Operação Desmonte: Polícia Civil prende envolvidos no sequestro e execução de adolescente em Cocalinho

Crime brutal teria sido motivado por guerra entre facções e seguido o padrão de “tribunal do crime”, segundo as investigações

A Polícia Civil de Mato Grosso deflagrou na manhã desta terça-feira (27) a Operação Desmonte, com o objetivo de desarticular uma facção criminosa responsável pelo sequestro, tortura e execução de um adolescente de 14 anos no município de Cocalinho, região do Médio Araguaia.

Ao todo, foram cumpridas 15 ordens judiciais, sendo oito mandados de prisão temporária e sete mandados de busca e apreensão domiciliar, expedidos pela 1ª Vara Criminal de Água Boa.

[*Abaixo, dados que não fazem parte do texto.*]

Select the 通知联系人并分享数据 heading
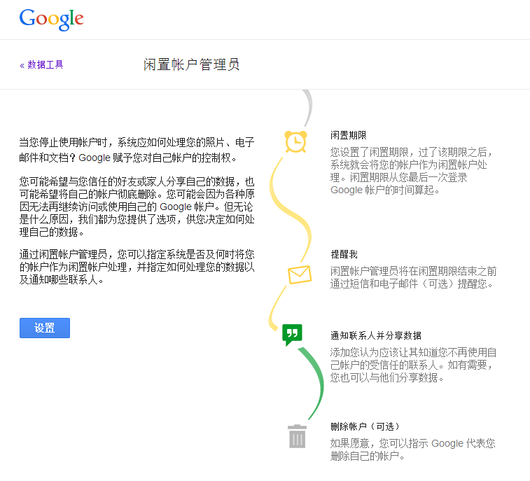This screenshot has width=530, height=481. [x=376, y=335]
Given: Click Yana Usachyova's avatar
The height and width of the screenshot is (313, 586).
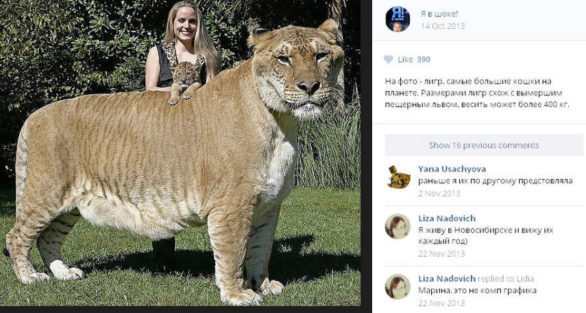Looking at the screenshot, I should (398, 176).
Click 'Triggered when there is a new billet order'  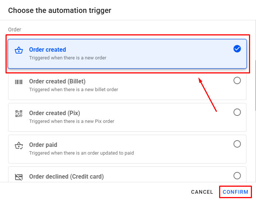coord(73,90)
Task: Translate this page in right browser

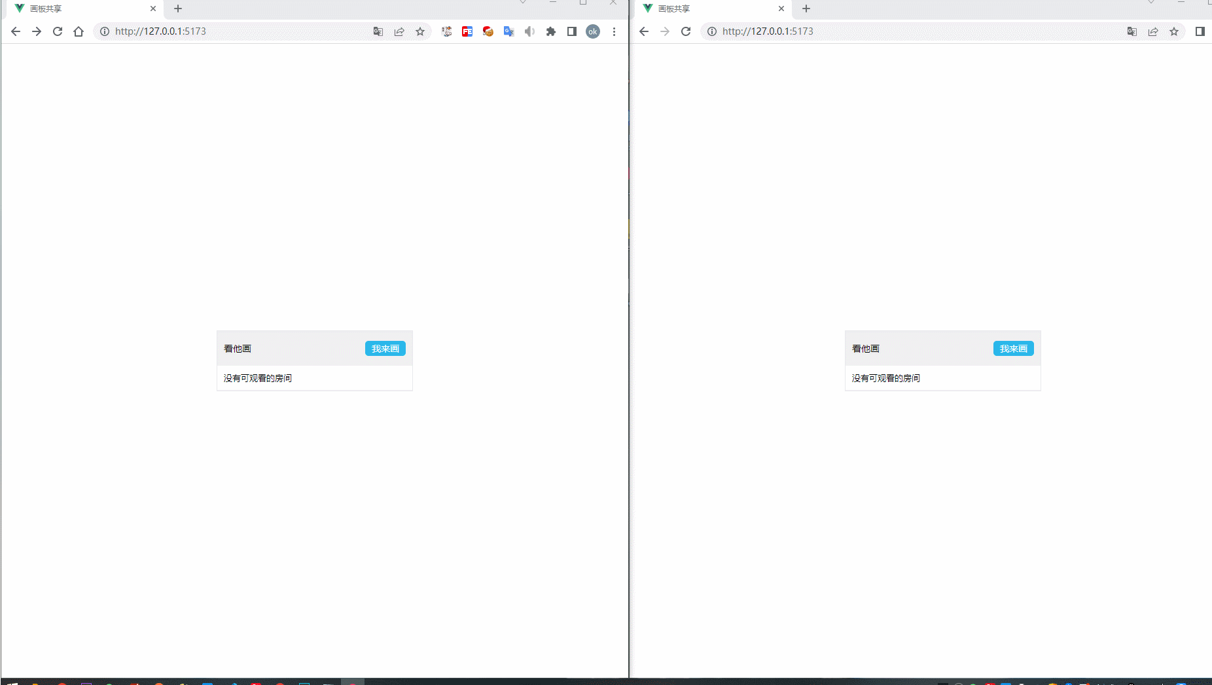Action: tap(1132, 31)
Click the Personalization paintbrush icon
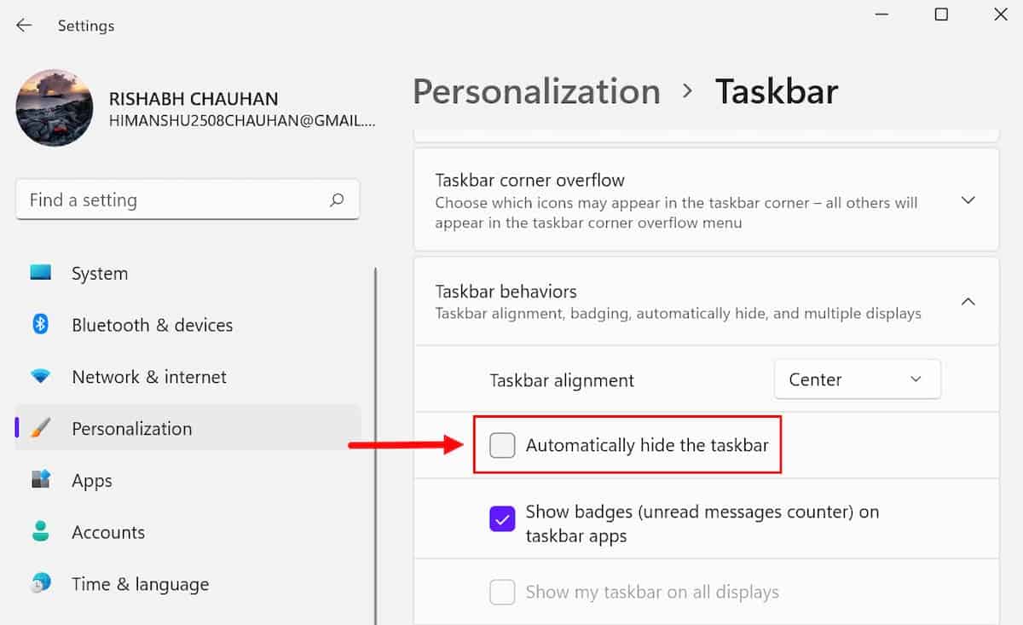 click(40, 428)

As decisões foram baseadas em investigações conduzidas pela Delegacia de Cocalinho, que reuniram indícios considerados robustos sobre a participação dos suspeitos e sua ligação orgânica com a facção criminosa.

A operação integra a ofensiva estadual Inter Partes, dentro do programa Tolerância Zero Contra Facções Criminosas, do Governo de Mato Grosso, que tem intensificado ações contra o crime organizado em todo o Estado.

Sequestro, tortura e execução

O crime que chocou a população vitimou o adolescente Lhyverson Nhatan da Silva Rodrigues, desaparecido desde o dia 28 de outubro de 2025. De acordo com a Polícia Civil, o jovem havia chegado a Cocalinho naquela tarde com a família e, após realizar ligações por meio de uma rede social, saiu de casa para encontrar uma pessoa. Ele não retornou mais.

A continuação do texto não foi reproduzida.